With rigid boundaries, a distanced and detached person avoids intimacy and relationships, is unlikely to ask for help, has few close relationships, is protective of personal information, may seem detached, and distances from others to avoid rejection.
Most people have a mix of boundary types and are in varying stages of healthy differentiation. It is useful to consider your own early learning about boundaries within the family, early relationships, and the cultural and societal influences in schools, churches, and other groups. Difficulties with partners, children, work colleagues, and others in setting boundaries can create confusion, conflict, and anxiety.

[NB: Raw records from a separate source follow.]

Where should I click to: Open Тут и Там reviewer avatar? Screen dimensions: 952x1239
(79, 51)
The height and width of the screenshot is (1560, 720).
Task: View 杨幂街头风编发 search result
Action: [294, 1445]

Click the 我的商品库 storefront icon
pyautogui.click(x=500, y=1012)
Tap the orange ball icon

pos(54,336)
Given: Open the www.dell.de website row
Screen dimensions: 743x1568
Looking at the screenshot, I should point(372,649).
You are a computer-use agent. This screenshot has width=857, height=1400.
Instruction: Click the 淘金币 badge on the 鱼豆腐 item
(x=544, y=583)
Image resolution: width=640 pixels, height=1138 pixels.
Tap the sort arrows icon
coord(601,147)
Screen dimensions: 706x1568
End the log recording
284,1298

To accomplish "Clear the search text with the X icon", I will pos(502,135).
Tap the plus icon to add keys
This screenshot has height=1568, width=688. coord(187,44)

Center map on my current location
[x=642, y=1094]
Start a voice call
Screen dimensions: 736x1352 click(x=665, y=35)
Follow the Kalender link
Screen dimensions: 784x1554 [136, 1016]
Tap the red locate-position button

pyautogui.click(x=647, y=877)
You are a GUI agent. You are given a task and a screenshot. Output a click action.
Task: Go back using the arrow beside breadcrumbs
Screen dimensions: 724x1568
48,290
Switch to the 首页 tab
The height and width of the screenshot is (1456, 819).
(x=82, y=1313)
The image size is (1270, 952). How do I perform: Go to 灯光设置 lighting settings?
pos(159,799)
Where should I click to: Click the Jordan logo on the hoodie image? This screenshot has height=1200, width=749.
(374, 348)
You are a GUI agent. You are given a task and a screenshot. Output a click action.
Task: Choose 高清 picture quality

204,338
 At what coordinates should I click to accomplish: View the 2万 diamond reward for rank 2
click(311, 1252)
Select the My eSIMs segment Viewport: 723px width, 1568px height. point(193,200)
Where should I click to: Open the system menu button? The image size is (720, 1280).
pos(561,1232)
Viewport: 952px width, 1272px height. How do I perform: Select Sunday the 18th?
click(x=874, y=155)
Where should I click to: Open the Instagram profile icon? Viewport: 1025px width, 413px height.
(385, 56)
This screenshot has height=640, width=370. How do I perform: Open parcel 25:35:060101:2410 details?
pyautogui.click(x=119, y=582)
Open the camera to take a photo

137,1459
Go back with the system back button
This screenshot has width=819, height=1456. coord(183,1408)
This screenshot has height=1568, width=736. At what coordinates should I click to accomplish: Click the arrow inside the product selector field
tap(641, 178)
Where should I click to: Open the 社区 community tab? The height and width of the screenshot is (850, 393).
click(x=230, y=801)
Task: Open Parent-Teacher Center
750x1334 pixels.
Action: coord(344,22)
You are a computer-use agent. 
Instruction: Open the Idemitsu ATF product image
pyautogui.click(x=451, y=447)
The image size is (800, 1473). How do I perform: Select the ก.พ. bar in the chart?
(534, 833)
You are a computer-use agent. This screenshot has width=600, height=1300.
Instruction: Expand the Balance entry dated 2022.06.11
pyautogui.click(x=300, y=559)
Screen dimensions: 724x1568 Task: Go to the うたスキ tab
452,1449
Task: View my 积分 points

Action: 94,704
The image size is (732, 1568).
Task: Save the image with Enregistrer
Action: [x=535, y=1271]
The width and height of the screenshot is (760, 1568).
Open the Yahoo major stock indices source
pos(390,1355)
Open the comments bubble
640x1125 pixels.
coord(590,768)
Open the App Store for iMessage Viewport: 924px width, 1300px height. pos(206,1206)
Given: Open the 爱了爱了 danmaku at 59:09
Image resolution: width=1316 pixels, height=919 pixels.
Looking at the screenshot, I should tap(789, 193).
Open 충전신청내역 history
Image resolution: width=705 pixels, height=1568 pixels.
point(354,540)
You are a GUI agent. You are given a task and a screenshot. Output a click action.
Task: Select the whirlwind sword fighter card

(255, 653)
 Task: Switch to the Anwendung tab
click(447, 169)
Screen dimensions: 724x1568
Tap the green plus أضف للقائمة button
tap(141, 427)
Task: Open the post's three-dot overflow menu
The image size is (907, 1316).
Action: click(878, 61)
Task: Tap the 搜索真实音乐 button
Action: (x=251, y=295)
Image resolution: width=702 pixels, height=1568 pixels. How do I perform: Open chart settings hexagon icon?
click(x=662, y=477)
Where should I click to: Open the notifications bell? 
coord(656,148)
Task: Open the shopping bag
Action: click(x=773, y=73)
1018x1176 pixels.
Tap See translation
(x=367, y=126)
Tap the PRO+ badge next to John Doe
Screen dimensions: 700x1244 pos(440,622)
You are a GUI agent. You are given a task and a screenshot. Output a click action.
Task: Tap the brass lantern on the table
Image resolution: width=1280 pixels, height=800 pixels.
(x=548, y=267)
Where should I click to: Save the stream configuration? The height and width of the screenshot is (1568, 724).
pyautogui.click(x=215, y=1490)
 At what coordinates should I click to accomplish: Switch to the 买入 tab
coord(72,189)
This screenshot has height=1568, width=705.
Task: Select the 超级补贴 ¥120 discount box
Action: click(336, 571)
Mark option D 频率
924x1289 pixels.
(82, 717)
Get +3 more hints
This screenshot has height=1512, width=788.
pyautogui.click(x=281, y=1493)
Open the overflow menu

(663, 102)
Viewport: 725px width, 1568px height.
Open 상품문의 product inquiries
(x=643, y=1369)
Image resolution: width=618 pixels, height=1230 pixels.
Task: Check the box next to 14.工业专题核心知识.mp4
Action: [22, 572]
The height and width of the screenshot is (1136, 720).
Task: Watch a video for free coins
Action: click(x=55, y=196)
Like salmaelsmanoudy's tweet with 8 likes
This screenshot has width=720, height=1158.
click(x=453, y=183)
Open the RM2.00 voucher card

Assess the origins of your own learned boundaries or lack of boundaries in your formative years. Then you can better evaluate which boundaries are helpful and which are hurtful. We often have an attachment to a boundary because it was taught by someone we love or respect or is part of a cultural or religious teaching or custom. Changing these boundaries can be difficult, and it is important to know that loving someone or belonging to a particular religion or culture does not exempt certain behaviors from scrutiny.
Understanding the roots of our behavior and discerning our own beliefs and attitudes in our current lives can be challenging. Think about people touching you in ways you find uncomfortable or unacceptable. How comfortable are you with sharing personal information? Do you say no when it is appropriate to do so? Can you accept others setting limits with you without feeling rejected or criticized? If one of your values is violated or you inadvertently violate someone else’s, how do you handle it?
When considering your boundaries, it is helpful to think about the different types:
· Physical – personal space and touch.
· Intellectual – our thoughts and ideas.
· Emotional – our feelings and those of others.
· Sexual – mutual understanding regarding touch, language.
· Material boundaries – money and possessions.
· Time – with others balanced against our own time.
Inventory your learned behaviors and your sensitivity to your chosen boundaries and notice those of others. You can continue developing your own values, recognizing your feelings and needs, and being more aware of those of others. You may find yourself happier, less anxious, and having better relationships.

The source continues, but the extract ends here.